Is there any benefit to implementing non-table data structures in lua?

AstroCode · November 25, 2019, 4:30pm

In my java class, we’re learning about single/double/circular linked lists and hash maps. AFAIK tables in lua have all of these functionalities. From reading here on the forum, trees seem to be an important data structure to define ourselves, but would these be of any benefit? What are some beneficial custom data structures?

stravant · November 25, 2019, 5:10pm

Intrusive doubly linked lists can be useful at times (Basically, using the Lua objects you already have themselves as the nodes in a linked list by adding previous and next fields on them). The reason being that an object can remove itself from an intrusive linked list which is a nice property to have.

Hash maps: Yes, every Lua table is just a hash map. There’s nothing to implement here, but there’s a lot of common coding patterns on Roblox using hash map behavior since Lua gives it to you for free.

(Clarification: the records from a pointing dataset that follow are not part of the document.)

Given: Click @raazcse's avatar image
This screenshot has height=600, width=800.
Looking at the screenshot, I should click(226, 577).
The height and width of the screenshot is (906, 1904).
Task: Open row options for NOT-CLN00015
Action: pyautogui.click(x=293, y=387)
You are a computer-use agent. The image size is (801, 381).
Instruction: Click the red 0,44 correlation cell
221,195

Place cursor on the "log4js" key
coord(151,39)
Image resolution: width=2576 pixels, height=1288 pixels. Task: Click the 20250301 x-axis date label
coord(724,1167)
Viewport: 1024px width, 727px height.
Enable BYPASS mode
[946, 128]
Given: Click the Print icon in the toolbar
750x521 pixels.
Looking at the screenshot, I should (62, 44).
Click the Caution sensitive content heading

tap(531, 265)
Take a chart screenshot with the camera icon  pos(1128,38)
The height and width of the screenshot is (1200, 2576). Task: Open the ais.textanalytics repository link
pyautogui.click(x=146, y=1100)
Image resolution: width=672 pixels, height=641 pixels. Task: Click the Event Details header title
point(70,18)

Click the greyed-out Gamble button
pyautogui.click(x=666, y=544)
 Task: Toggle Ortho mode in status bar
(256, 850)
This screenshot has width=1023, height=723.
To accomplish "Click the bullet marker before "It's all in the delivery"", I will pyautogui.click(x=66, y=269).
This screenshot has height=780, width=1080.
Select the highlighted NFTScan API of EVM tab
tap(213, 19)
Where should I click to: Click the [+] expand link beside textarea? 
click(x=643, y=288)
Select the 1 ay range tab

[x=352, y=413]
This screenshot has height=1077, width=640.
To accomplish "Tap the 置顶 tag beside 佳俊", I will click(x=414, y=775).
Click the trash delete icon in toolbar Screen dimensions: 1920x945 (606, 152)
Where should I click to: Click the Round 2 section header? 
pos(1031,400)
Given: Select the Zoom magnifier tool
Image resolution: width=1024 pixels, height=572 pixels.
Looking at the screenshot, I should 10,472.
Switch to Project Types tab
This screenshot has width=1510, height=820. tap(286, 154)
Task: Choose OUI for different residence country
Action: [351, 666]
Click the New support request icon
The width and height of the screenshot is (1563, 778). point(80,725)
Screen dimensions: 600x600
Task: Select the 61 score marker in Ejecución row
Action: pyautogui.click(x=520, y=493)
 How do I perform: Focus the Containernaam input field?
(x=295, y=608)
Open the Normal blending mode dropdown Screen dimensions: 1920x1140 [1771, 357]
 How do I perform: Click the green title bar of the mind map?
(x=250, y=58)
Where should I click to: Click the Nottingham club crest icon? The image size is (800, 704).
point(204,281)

Heaps: Be very wary of implementing these in Lua, I have yet to see a Lua heap implementation that was actually faster than just using a flat array, without a JIT compilation the math / function calls to do heap management / traversal are just too slow compared to linearly iterating an array.

IdiomicLanguage · November 25, 2019, 7:13pm

In every computer science programs that I know of, there is at least one class dedicated to data structures. The study of data structures is based around “asymptotic runtimes,” which is a fancy way of saying how does the algorithm scale when we add more data. The main notation for the runtime is the big-O “O(n)”, which means in the worst case how does our runtime scale? It doesn’t consider the constant time cost of individual operations, only the scale. Thus, as @stravant said, heaps which have better asymptotic runtime than arrays for insertion in ordered data, may be less performant in some languages due to runtimes. Big-O is a theoretical measure meant to be independent of the machine it is running on, thus allowing algorithms to be better compared.

Since tables are the only data structure in Lua, all other structures in Lua must be built with tables (although technically you could implement custom ones using upvalues and closures, but we’ll ignore that).

There are many, many data structures and each have their own properties and make specific applications more efficient. For example, given an array of Vector3 points A how would you find all the points with distance d from a given point b? You would have to perform a scan over the entire array. If the array had n elements, this would result in a runtime of O(n). If you use an octree, the search takes O(log(n)), MUCH faster for larger numbers of points.

Spatial structures like the Octree allow fast spatial operations. Priority queues keep an ordered list of elements for quick access and insertion. Graphs have a HUGE number of applications, although sometimes not considered a “data structure”. Graph theory finds its fingers in neural networks / algorithmic differentiation and their related optimization of loss functions, pathfinding, computer vision, electric potentials, symbolic AI, compilers, and MUCH more. There are many ways to represent graphs, problems can be solved on them directly like in the case of pathfinding or image segmentation for computer vision, or graphs can be manipulated to optimally solve other problems like NNs and compilers. Graphs can efficiently store data, operations, 3D objects, regions, or pretty much anything else. Trees are a subset of graphs without cycles and a specified root node.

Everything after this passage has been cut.